In Asien und im Pazifik sind es gewöhnlich die Frauen, die im Haushalt tatsächlich Energie verbrauchen. Doch ist das System nicht auf sie ausgelegt. In einigen Ländern wie etwa Bangladesch haben Frauen keinen Zugriff auf erneuerbare Energien, weil diese in Bereichen wie etwa öffentlichen Märkten zum Einsatz kommen, die traditionell Männern vorbehalten sind.

Um dies zu korrigieren, können die Regierungen Anreize wie Zuschüsse und verbilligte Kredite für die Installation kleinmaßstäblicher erneuerbarer Energiesysteme in nicht an das Stromnetz angeschlossenen ländlichen Gebieten bereitstellen. In Bangladesch etwa stellt die Infrastructure Development Company Limited direkte Subventionen und Mikrokredite zur Finanzierung von Solaranlagen für Wohnhäuser bereit.

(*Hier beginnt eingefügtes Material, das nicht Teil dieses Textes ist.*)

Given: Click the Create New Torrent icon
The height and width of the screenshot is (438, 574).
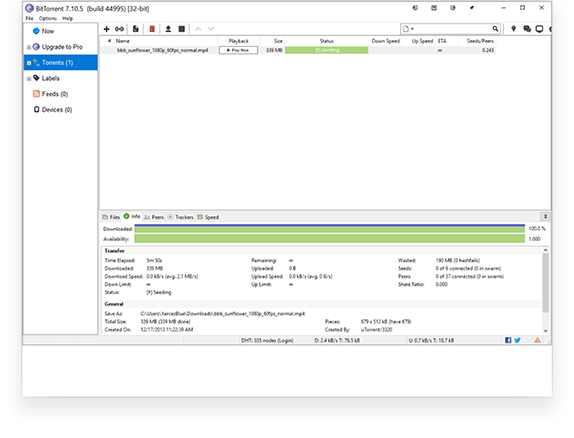Looking at the screenshot, I should pos(135,29).
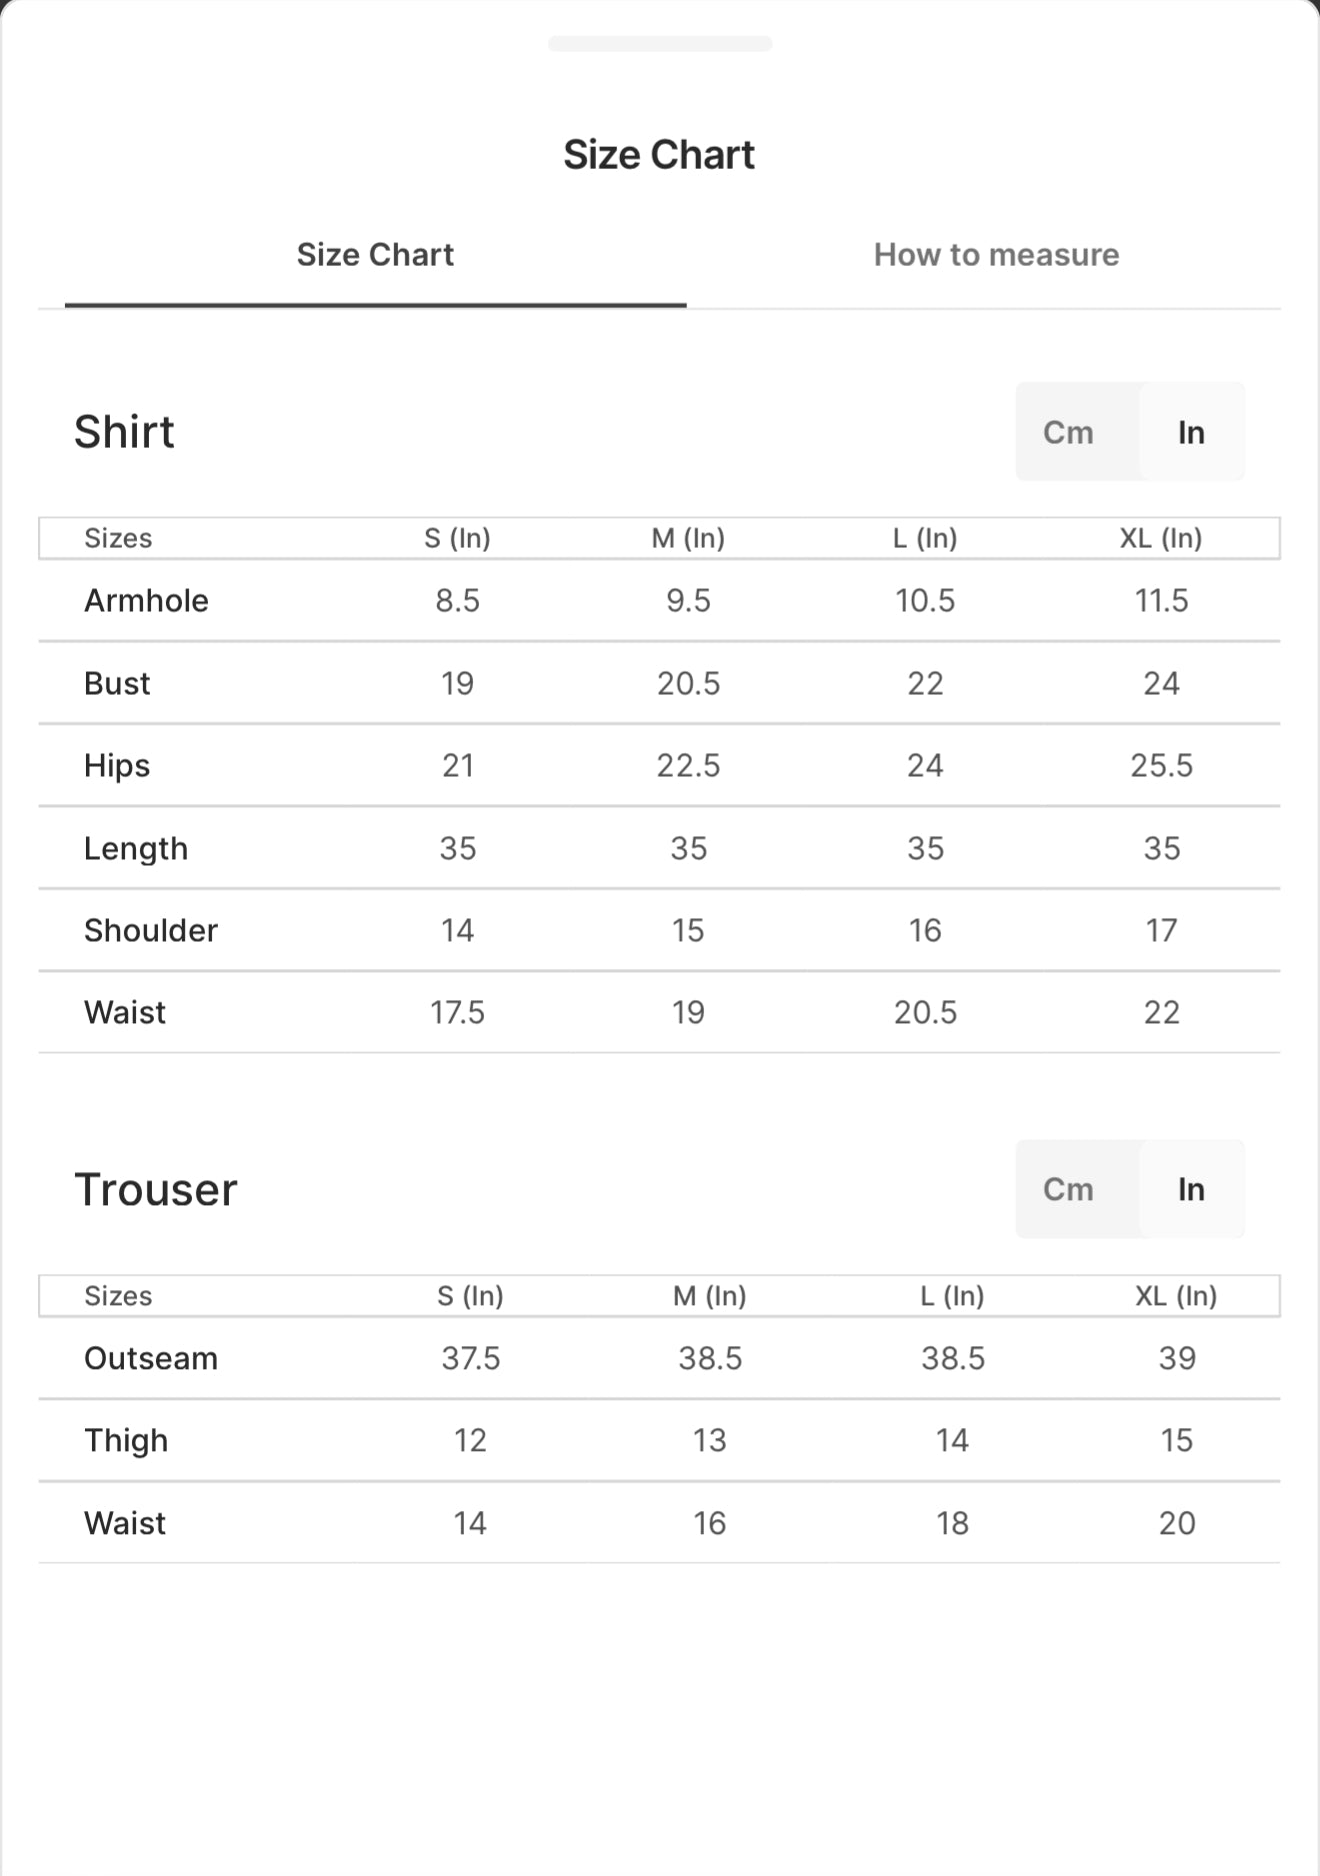This screenshot has width=1320, height=1876.
Task: Click the Shirt table XL (In) header
Action: [1161, 538]
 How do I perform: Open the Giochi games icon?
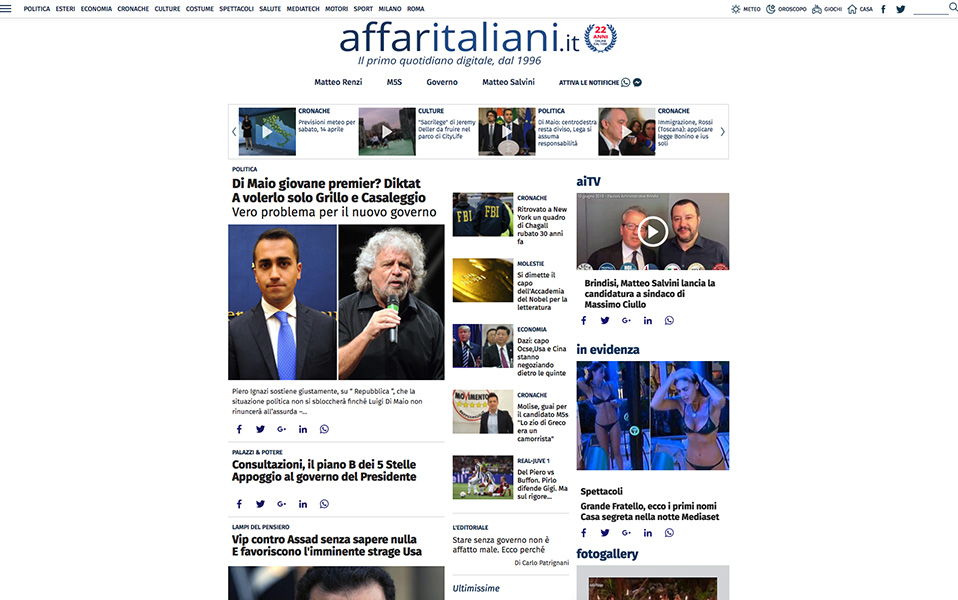coord(817,9)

Die Regierungen sollten darüber hinaus von Frauen geführte Unternehmen unterstützen; diese wurden von der COVID-19-Krise überproportional hart getroffen. Im Rahmen des vom UN-Umweltprogramm gemeinsam mit UN Women umgesetzten und von der schwedischen Regierung finanzierten EmPower-Projekts durchgeführte Studien zeigen, dass von Frauen geführte Kleinunternehmen durch Umsatzverluste, Cashflow-Probleme und Herausforderungen bei der Beschaffung neuer Investitionen erschüttert wurden.

Weil Frauen in der Region häufig stärker im informellen Sektor wirtschaftlich tätig sind, werden sie nicht im selben Maße wie Männer in Konjunkturprogramme einbezogen. Die Regierungen sollten ihren Konjunkturprogrammen daher eine Geschlechtskomponente hinzufügen, damit davon alle, die in Not sind, wirksam angesprochen werden können.

Eine dritte simple Lösung besteht darin, stärker in die Förderung digitaler Kompetenzen und Fertigkeiten von Frauen und marginalisierten Gruppen zu investieren. Die digitale Kluft zwischen den Geschlechtern ist groß. So besitzen Frauen in Ländern niedrigen und mittleren Einkommens mit um 8% geringerer Wahrscheinlichkeit als Männer ein eigenes Mobiltelefon. Und 2019 waren weltweit nur 48% der Frauen online, verglichen mit 58% der Männer.

Größere digitale Kompetenz würde es Frauen ermöglichen, eine stärkere Rolle im Sektor für erneuerbare Energien der Region zu spielen. Im Bereich der privaten Haushalte spielen sich der Kauf und Verkauf von Energie und die Verbrauchsermittlung zunehmend online ab. Länder wie Indien, Nepal und Bangladesch nutzen digitale Plattformen, um die Gesamtnachfrage des Marktes zu bündeln und Verbraucher und Energielieferanten zusammenzuführen. Ein besseres Verständnis dieser Technologien wird Frauen – ob Kleinbäuerinnen oder Kleinunternehmerinnen – die Chance geben, bestehende Märkte zur kleinmaßstäblichen Energieerzeugung anzuzapfen (und auszuweiten).

Derartige Initiativen könnten zudem weitere Nutzeffekte haben. Ein stabiles, zuverlässiges Stromangebot aus verlässlichen, von Frauen in ländlichen Gegenden verwalteten Kleinnetzen könnte beispielsweise dazu beitragen, mobile Telekommunikationstürme mit Strom zu versorgen, und es so Telekommunikationsbetreibern ermöglichen, ihre Abdeckung auszuweiten.

Von geschlechtsspezifisch zugeschnittenen Konjunkturpaketen würden sowohl Staat als auch Wirtschaft profitieren, und zwar nicht nur in Asien und im Pazifik. Die Politik würde damit eine inklusive wirtschaftliche Entwicklung fördern und ihre Verantwortung für Gesellschaft und Umwelt unter Beweis stellen, während die Unternehmen von neuen Märkten profitieren würden – und von einer Bevölkerung, die verstärkt online unterwegs ist und die bereit und in der Lage ist, für Waren und Dienstleistungen zu bezahlen. Und niemand würde ins Abseits geraten.